Des éléments clairement positifs

Un élément central indéniablement positif du discours de la présidente de la Commission est l’annonce du plan de relance, conçu pour faire face aux conséquences économiques de la pandémie. Il constitue une nette rupture avec le dogme néolibéral qui a été à l’œuvre durant les décennies passées, et notamment à la suite de la crise des dettes souveraines. À l’époque, les États touchés ont été contraints d’adopter des programmes d’austérité, malgré leur inefficacité démontrée, pire, leur caractère dommageable. Cela n’a fait qu’amplifier les épreuves des populations et a renforcé le sentiment anti-européen dans de nombreux États du sud du continent qui en étaient jusqu’alors relativement épargnés. Ces politiques ont également révélé la permanence des stéréotypes nationaux entre Nord et Sud de l’Europe, et ont montré un spectacle désolant de désunion entre États membres.

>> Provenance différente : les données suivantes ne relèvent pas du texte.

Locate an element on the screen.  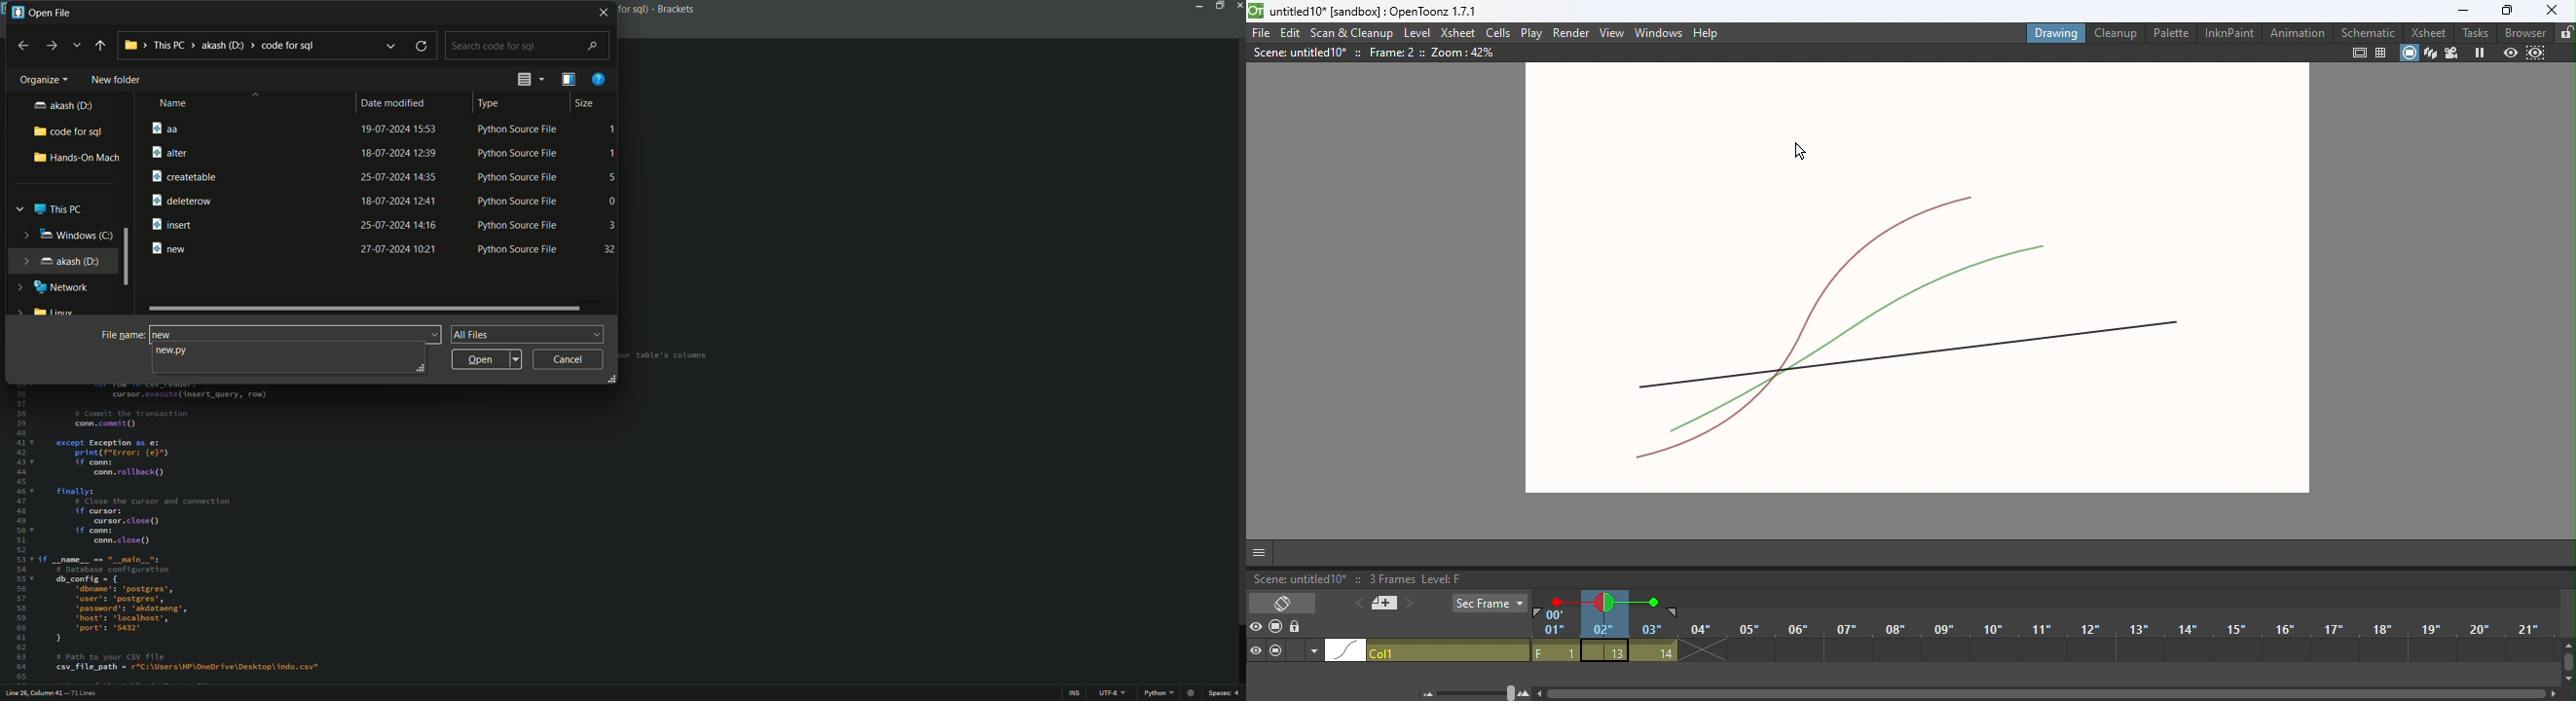
new is located at coordinates (171, 247).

La Commission présidée par Ursula von der Leyen a le mérite de rompre avec le « dogme austéritaire ». Le plan de relance, initialement proposé par la Commission le 27 mai, faisant suite à une initiative franco-allemande, a été adopté par les chefs d’État et de gouvernement après moult tergiversations et marchandages en juillet, sous une forme modifiée, mais qui en conserve l’essentiel. L’Allemagne, traditionnellement gardienne du dogme, a heureusement changé son fusil d’épaule. Le plan de relance figure en bonne place dans le discours de la présidente.

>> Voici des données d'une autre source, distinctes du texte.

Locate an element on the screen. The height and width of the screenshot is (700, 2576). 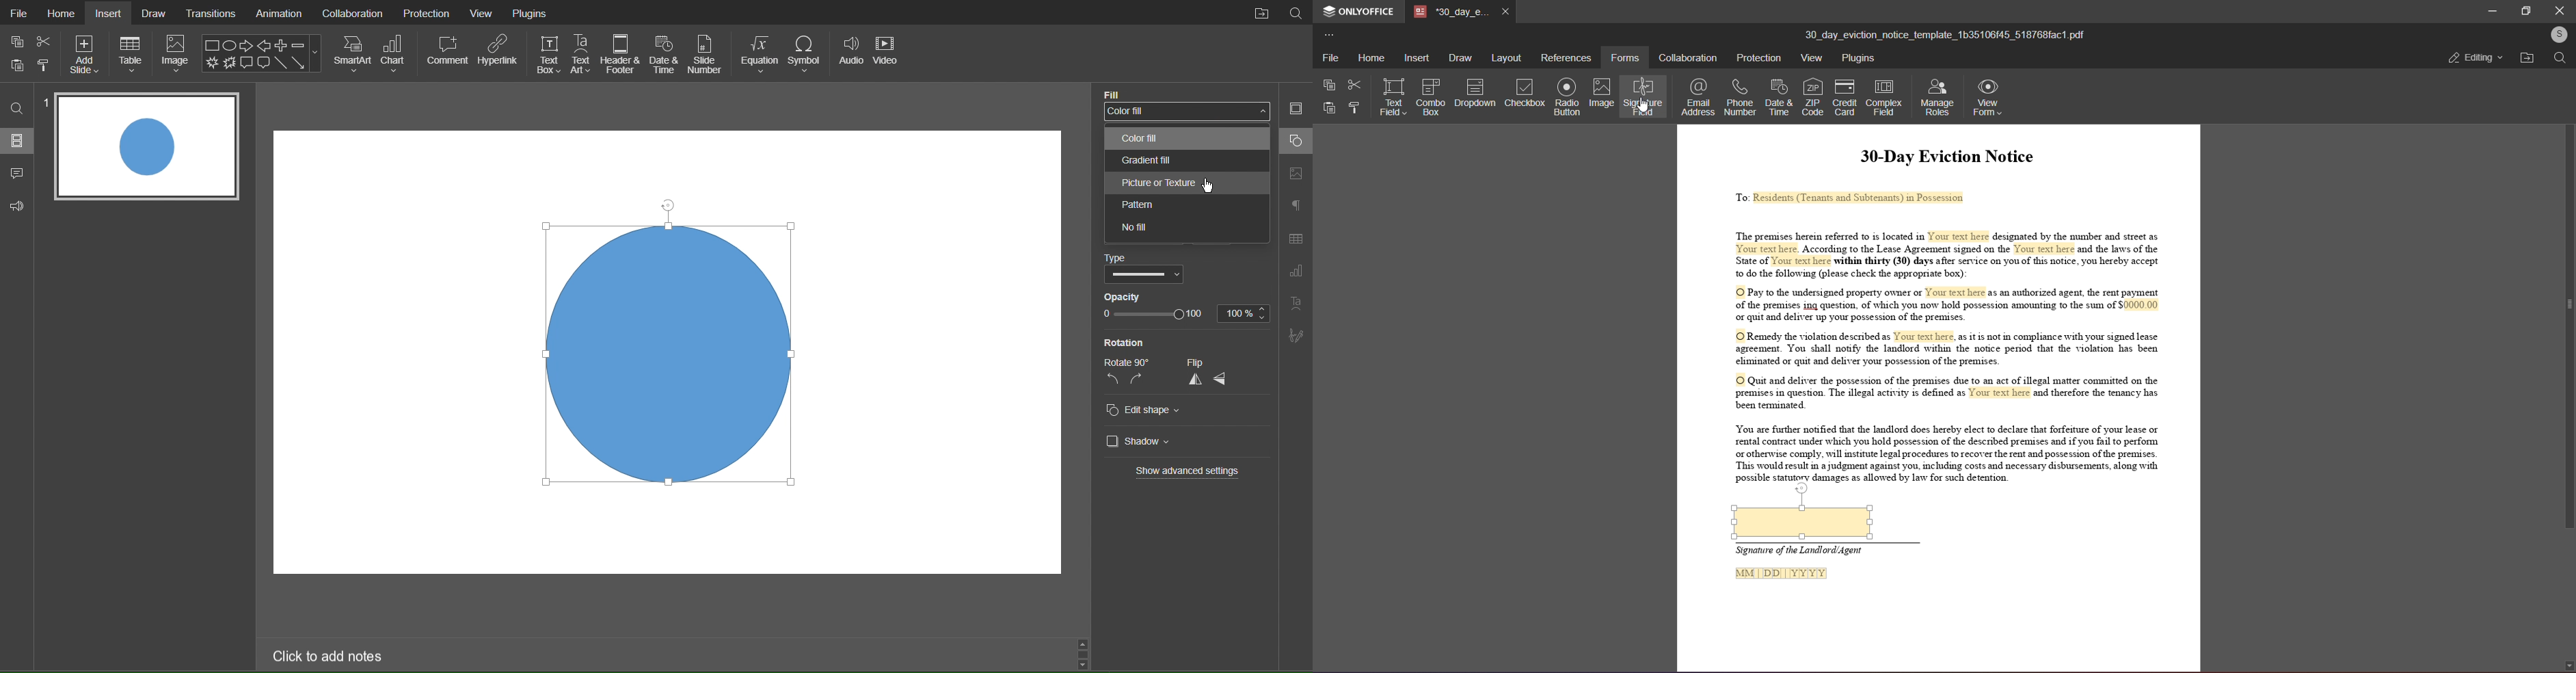
copy is located at coordinates (20, 67).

Il s’agit même de son élément central. Le plan permettra de relancer l’économie de l’Union, et en particulier des pays qui auront le plus besoin de liquidités. Si elle s’avère efficace, cette relance de l’économie sur un mode keynésien sera bonne pour tous. Elle permettra de sortir rapidement de la récession, de relancer l’activité et donc de combattre le chômage, ce qui aura un effet bénéfique également pour les plus vulnérables. La relance de l’économie permettra aussi de renflouer le budget des États, qui pourront maintenir des programmes sociaux et les services publics, alors qu’une récession prolongée serait une catastrophe, en premier lieu pour les salariés précaires. Dans le même sens, le discours rappelle également les mesures de soutien de l’économie prises au plus fort de la pandémie, bien qu’il s’agisse surtout de mesures décidées par la Banque centrale européenne, indépendante de la Commission, pour pallier l’urgence, et ce dès le mois de mars.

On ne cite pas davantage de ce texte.